__Provided data__.

* * * * *

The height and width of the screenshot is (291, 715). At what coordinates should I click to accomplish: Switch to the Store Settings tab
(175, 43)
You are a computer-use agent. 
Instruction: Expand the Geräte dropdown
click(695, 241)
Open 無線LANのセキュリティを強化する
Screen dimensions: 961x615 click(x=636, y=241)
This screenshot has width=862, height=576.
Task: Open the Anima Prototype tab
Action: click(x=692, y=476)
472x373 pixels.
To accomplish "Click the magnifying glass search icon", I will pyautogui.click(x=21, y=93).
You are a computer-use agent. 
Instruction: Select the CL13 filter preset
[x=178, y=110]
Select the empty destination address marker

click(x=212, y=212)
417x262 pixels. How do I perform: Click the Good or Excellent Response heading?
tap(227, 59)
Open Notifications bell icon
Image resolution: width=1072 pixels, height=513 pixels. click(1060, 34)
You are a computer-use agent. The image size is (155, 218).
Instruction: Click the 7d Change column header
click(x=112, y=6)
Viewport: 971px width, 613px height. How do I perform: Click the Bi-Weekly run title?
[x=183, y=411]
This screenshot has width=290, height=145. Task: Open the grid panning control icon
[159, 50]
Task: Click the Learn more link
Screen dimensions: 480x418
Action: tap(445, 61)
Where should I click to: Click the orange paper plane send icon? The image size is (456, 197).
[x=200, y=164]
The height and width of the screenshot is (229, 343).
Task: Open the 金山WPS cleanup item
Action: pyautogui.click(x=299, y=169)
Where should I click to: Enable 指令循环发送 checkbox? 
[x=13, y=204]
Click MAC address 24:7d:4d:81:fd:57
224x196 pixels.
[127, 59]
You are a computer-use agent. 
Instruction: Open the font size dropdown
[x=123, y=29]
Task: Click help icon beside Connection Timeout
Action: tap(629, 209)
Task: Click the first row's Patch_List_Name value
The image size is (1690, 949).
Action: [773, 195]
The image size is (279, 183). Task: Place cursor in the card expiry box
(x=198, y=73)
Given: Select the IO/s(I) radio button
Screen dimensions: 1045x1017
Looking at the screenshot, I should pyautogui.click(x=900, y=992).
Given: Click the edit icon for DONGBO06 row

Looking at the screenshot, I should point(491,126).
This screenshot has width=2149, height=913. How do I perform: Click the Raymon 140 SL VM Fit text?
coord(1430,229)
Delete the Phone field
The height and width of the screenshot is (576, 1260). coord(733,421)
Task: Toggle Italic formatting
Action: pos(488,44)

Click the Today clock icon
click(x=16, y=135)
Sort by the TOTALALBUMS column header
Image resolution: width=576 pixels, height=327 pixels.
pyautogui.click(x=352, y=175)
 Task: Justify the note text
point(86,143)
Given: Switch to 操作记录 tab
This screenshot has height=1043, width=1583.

* * * * *

__Written exercise__. Can you retype the entire listing above, every line unchanged?

__Solution for this exercise__.
The height and width of the screenshot is (291, 715). At what coordinates should I click to accomplish: Switch to the Store Settings tab
(175, 43)
You are a computer-use agent. 
Instruction: Expand the Geräte dropdown
click(695, 241)
Open 無線LANのセキュリティを強化する
Screen dimensions: 961x615 click(x=636, y=241)
This screenshot has width=862, height=576.
Task: Open the Anima Prototype tab
Action: click(x=692, y=476)
472x373 pixels.
To accomplish "Click the magnifying glass search icon", I will pyautogui.click(x=21, y=93).
You are a computer-use agent. 
Instruction: Select the CL13 filter preset
[x=178, y=110]
Select the empty destination address marker

click(x=212, y=212)
417x262 pixels. How do I perform: Click the Good or Excellent Response heading?
tap(227, 59)
Open Notifications bell icon
Image resolution: width=1072 pixels, height=513 pixels. click(1060, 34)
You are a computer-use agent. The image size is (155, 218).
Instruction: Click the 7d Change column header
click(x=112, y=6)
Viewport: 971px width, 613px height. How do I perform: Click the Bi-Weekly run title?
[x=183, y=411]
This screenshot has width=290, height=145. Task: Open the grid panning control icon
[159, 50]
Task: Click the Learn more link
Screen dimensions: 480x418
Action: tap(445, 61)
Where should I click to: Click the orange paper plane send icon? The image size is (456, 197).
[x=200, y=164]
The height and width of the screenshot is (229, 343).
Task: Open the 金山WPS cleanup item
Action: pyautogui.click(x=299, y=169)
Where should I click to: Enable 指令循环发送 checkbox? 
[x=13, y=204]
Click MAC address 24:7d:4d:81:fd:57
224x196 pixels.
[127, 59]
You are a computer-use agent. 
Instruction: Open the font size dropdown
[x=123, y=29]
Task: Click help icon beside Connection Timeout
Action: tap(629, 209)
Task: Click the first row's Patch_List_Name value
The image size is (1690, 949).
Action: [773, 195]
The image size is (279, 183). Task: Place cursor in the card expiry box
(x=198, y=73)
Given: Select the IO/s(I) radio button
Screen dimensions: 1045x1017
Looking at the screenshot, I should pyautogui.click(x=900, y=992).
Given: Click the edit icon for DONGBO06 row

Looking at the screenshot, I should point(491,126).
This screenshot has width=2149, height=913. How do I perform: Click the Raymon 140 SL VM Fit text?
coord(1430,229)
Delete the Phone field
The height and width of the screenshot is (576, 1260). coord(733,421)
Task: Toggle Italic formatting
Action: pos(488,44)

Click the Today clock icon
click(x=16, y=135)
Sort by the TOTALALBUMS column header
Image resolution: width=576 pixels, height=327 pixels.
pyautogui.click(x=352, y=175)
 Task: Justify the note text
point(86,143)
Given: Switch to 操作记录 tab
This screenshot has height=1043, width=1583.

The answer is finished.